**Saved data entries**
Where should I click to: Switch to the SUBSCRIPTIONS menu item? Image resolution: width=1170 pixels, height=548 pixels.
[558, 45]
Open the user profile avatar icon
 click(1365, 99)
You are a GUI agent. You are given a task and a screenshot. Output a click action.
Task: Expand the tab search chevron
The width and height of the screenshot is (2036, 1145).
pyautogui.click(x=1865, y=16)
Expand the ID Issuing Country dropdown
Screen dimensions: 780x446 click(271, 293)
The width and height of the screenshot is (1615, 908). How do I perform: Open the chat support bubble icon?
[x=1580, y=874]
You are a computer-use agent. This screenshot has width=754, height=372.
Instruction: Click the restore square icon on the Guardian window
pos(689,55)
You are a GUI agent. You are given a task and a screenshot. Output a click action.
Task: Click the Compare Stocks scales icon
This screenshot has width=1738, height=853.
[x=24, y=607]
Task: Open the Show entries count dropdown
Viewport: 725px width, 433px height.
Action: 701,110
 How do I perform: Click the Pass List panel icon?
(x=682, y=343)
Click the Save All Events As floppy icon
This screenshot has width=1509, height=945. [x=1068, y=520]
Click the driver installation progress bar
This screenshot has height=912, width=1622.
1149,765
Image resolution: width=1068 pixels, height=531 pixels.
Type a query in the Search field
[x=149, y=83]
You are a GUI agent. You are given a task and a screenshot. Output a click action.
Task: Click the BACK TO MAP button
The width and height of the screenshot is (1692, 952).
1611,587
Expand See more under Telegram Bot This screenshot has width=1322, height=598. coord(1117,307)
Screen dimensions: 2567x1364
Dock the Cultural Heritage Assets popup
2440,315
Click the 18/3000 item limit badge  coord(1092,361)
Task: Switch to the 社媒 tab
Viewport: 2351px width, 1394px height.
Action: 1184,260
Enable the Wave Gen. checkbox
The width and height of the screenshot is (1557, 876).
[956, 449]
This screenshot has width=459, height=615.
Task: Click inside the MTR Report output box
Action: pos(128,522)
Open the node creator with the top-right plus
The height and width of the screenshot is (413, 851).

**What this task involves**
Scan the entries above, and wherever a line holds the string "coord", copy it.

**Reply**
Expand See more under Telegram Bot This screenshot has width=1322, height=598. coord(1117,307)
Click the 18/3000 item limit badge  coord(1092,361)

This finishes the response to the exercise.